PRESENT: LAWTON, J. P., HAYES, WISNER, HURLBUTT AND SCUDDER, JJ.
Memorandum:
Supreme Court erred in denying defendant's motion for summary judgment dismissing the complaint in this personal injury action arising from an automobile accident. Defendant's submissions in support of the motion, including the affidavit and incorporated report of defendant's medical expert, are sufficient to establish as a matter of law that plaintiff did not sustain a serious injury, and plaintiff failed to meet his burden of raising a triable issue of fact ( see, Gaddy v. Eyler, 79 N.Y.2d 955, 956-957; Lough v. City of Syracuse, 191 A.D.2d 1018, 1019). The affidavit of plaintiff's attorney lacks evidentiary value ( see, Zuckerman v. City of New York, 49 N.Y.2d 557, 563; Lough v. City of Syracuse, supra, at 1019); plaintiff's affidavit, containing conclusory and subjective allegations of pain and discomfort, is likewise unavailing ( see, Green v. Gloede Assocs.
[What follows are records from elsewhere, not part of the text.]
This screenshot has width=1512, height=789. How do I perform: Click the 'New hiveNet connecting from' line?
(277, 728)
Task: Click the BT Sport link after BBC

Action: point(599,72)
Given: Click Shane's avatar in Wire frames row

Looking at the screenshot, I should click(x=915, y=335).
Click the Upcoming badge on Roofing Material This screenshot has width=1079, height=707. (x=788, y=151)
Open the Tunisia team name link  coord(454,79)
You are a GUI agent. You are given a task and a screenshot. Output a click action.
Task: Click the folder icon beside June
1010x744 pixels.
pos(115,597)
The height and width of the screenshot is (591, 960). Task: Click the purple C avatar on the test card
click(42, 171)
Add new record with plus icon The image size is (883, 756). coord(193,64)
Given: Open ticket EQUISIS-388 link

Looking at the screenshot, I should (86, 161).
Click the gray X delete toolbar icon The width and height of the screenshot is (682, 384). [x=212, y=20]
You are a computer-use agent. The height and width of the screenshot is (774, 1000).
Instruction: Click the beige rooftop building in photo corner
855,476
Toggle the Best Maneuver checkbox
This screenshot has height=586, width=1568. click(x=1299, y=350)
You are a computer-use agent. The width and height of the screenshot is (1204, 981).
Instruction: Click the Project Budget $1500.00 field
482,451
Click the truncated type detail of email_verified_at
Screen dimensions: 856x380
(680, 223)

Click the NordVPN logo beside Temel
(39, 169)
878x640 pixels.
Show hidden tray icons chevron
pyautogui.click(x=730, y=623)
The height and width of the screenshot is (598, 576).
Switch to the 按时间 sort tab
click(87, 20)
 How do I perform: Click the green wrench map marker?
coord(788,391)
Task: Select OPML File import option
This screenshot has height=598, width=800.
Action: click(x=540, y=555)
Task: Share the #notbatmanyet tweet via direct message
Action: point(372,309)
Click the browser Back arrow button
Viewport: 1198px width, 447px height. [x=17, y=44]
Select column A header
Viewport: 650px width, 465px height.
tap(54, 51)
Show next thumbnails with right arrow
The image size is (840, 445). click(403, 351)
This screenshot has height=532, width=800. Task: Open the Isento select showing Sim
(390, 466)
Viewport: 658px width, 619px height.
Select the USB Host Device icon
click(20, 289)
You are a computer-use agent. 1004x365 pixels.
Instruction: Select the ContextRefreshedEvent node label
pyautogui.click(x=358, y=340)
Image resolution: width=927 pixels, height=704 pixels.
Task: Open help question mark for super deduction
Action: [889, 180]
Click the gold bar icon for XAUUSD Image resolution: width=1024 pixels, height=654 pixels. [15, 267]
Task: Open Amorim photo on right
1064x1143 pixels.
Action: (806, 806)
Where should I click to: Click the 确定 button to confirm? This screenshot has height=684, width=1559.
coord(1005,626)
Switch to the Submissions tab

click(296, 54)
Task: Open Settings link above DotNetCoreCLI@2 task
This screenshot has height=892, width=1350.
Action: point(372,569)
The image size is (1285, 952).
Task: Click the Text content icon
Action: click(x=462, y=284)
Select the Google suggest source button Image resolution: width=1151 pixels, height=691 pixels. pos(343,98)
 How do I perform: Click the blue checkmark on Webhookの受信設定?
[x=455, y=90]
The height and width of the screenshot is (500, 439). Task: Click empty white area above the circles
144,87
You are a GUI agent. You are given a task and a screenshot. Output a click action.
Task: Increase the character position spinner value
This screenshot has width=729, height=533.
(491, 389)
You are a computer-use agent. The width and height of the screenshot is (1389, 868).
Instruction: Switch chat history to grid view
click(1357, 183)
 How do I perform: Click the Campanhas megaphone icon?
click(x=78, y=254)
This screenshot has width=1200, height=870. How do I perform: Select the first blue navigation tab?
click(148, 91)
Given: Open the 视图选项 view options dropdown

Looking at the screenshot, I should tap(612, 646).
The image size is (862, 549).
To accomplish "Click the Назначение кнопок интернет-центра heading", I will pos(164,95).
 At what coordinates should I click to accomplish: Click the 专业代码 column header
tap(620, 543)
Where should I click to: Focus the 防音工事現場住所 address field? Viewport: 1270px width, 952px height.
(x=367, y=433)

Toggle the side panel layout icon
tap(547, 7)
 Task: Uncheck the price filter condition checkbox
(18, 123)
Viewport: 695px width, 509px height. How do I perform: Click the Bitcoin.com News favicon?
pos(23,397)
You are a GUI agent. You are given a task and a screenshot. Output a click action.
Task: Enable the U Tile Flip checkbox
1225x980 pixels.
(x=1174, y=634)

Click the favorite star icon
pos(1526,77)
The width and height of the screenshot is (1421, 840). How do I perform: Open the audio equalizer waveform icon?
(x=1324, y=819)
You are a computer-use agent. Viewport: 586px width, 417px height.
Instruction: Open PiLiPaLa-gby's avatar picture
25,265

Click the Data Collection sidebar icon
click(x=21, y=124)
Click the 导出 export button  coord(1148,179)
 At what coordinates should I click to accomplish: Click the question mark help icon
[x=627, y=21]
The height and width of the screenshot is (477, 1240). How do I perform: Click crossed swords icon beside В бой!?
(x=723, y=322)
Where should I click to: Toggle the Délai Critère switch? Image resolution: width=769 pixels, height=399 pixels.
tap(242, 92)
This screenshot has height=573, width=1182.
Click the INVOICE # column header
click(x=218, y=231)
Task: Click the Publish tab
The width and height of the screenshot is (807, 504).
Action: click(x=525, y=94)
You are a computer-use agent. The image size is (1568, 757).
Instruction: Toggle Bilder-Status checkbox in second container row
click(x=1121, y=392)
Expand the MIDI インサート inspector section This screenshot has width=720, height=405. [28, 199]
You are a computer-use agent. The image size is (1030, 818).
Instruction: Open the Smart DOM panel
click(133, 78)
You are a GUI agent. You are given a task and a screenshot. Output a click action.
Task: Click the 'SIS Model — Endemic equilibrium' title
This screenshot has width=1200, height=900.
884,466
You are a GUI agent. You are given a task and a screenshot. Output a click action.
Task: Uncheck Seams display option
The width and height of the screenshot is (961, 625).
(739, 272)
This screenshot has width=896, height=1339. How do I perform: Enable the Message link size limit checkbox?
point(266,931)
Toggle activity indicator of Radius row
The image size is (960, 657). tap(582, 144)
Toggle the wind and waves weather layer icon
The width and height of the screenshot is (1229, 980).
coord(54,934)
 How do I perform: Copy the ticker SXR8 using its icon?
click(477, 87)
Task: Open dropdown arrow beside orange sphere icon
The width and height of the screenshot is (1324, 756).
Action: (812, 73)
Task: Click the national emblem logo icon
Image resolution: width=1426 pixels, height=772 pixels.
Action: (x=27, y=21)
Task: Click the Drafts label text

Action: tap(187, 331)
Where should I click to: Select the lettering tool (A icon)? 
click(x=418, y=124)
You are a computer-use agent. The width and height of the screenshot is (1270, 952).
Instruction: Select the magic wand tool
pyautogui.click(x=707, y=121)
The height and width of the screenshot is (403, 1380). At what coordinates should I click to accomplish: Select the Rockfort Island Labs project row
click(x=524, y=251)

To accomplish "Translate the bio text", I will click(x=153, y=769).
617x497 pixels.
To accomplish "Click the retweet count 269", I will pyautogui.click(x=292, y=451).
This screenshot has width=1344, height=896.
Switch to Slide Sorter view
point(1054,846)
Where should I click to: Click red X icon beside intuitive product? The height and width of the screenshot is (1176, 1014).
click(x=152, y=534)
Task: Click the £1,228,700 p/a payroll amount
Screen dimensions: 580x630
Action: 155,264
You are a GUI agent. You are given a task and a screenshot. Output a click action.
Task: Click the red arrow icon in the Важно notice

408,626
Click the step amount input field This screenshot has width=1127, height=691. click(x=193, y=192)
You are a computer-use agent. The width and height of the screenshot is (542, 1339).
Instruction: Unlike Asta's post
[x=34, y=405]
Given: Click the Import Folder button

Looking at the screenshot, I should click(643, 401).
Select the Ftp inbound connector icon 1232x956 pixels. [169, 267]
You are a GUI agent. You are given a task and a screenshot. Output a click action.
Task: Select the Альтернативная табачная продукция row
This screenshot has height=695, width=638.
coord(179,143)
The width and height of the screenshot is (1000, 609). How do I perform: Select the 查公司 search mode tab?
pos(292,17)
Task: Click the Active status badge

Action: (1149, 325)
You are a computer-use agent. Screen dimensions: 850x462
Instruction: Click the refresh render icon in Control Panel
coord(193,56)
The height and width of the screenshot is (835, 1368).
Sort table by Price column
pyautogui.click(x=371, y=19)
Leasing, 222 A.D.2d 1066, 1067); and the unsworn reports of plaintiff's physicians fail to raise an issue of fact because they are not in admissible form ( see, Grasso v. Angerami, 79 N.Y.2d 813, 814-815; Thousand v. Hedberg, 249 A.D.2d 941; Lough v. City of Syracuse, supra, at 1019). We therefore grant defendant's motion and dismiss the complaint.